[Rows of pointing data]
= = = = = = =
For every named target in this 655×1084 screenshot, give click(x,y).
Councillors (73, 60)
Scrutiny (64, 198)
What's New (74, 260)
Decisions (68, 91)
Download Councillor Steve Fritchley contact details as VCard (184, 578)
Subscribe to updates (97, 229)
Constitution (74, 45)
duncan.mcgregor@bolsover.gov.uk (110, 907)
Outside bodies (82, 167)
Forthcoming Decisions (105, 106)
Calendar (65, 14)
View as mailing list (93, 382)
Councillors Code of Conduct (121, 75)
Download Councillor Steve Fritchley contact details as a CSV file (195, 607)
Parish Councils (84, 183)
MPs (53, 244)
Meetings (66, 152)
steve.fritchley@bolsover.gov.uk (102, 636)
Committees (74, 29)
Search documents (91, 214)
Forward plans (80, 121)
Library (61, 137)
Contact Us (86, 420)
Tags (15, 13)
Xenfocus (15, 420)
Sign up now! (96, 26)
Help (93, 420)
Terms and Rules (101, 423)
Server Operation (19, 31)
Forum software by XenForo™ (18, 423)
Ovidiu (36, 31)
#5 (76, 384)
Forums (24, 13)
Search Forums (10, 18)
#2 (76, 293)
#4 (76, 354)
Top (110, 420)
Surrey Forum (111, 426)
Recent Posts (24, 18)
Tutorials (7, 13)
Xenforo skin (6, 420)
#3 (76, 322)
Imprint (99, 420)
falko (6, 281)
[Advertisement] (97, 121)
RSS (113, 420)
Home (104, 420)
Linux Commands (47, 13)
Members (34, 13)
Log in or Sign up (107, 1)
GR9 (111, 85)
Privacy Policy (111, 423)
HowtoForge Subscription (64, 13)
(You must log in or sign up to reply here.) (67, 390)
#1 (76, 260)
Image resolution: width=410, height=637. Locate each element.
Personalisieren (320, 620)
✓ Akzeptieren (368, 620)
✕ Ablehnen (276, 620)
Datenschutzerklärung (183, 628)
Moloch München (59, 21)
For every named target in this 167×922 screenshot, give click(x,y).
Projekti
= = = = = = =
Work required » Can you edit the items above by replacing "screenshot" with "capture" wherever it appears and leaving everything else as it is?

Task answer »
For every named target in this 655×1084 capture, give click(x,y).
Councillors (73, 60)
Scrutiny (64, 198)
What's New (74, 260)
Decisions (68, 91)
Download Councillor Steve Fritchley contact details as VCard (184, 578)
Subscribe to updates (97, 229)
Constitution (74, 45)
duncan.mcgregor@bolsover.gov.uk (110, 907)
Outside bodies (82, 167)
Forthcoming Decisions (105, 106)
Calendar (65, 14)
View as mailing list (93, 382)
Councillors Code of Conduct (121, 75)
Download Councillor Steve Fritchley contact details as a CSV file (195, 607)
Parish Councils (84, 183)
MPs (53, 244)
Meetings (66, 152)
steve.fritchley@bolsover.gov.uk (102, 636)
Committees (74, 29)
Search documents (91, 214)
Forward plans (80, 121)
Library (61, 137)
Contact Us (86, 420)
Tags (15, 13)
Xenfocus (15, 420)
Sign up now! (96, 26)
Help (93, 420)
Terms and Rules (101, 423)
Server Operation (19, 31)
Forum software by XenForo™ (18, 423)
Ovidiu (36, 31)
#5 (76, 384)
Forums (24, 13)
Search Forums (10, 18)
#2 (76, 293)
#4 (76, 354)
Top (110, 420)
Surrey Forum (111, 426)
Recent Posts (24, 18)
Tutorials (7, 13)
Xenforo skin (6, 420)
#3 (76, 322)
Imprint (99, 420)
falko (6, 281)
[Advertisement] (97, 121)
RSS (113, 420)
Home (104, 420)
Linux Commands (47, 13)
Members (34, 13)
Log in or Sign up (107, 1)
GR9 (111, 85)
Privacy Policy (111, 423)
HowtoForge Subscription (64, 13)
(You must log in or sign up to reply here.) (67, 390)
#1 (76, 260)
Image resolution: width=410, height=637. Locate each element.
Personalisieren (320, 620)
✓ Akzeptieren (368, 620)
✕ Ablehnen (276, 620)
Datenschutzerklärung (183, 628)
Moloch München (59, 21)
For every named target in this 167×922 capture, give click(x,y).
Projekti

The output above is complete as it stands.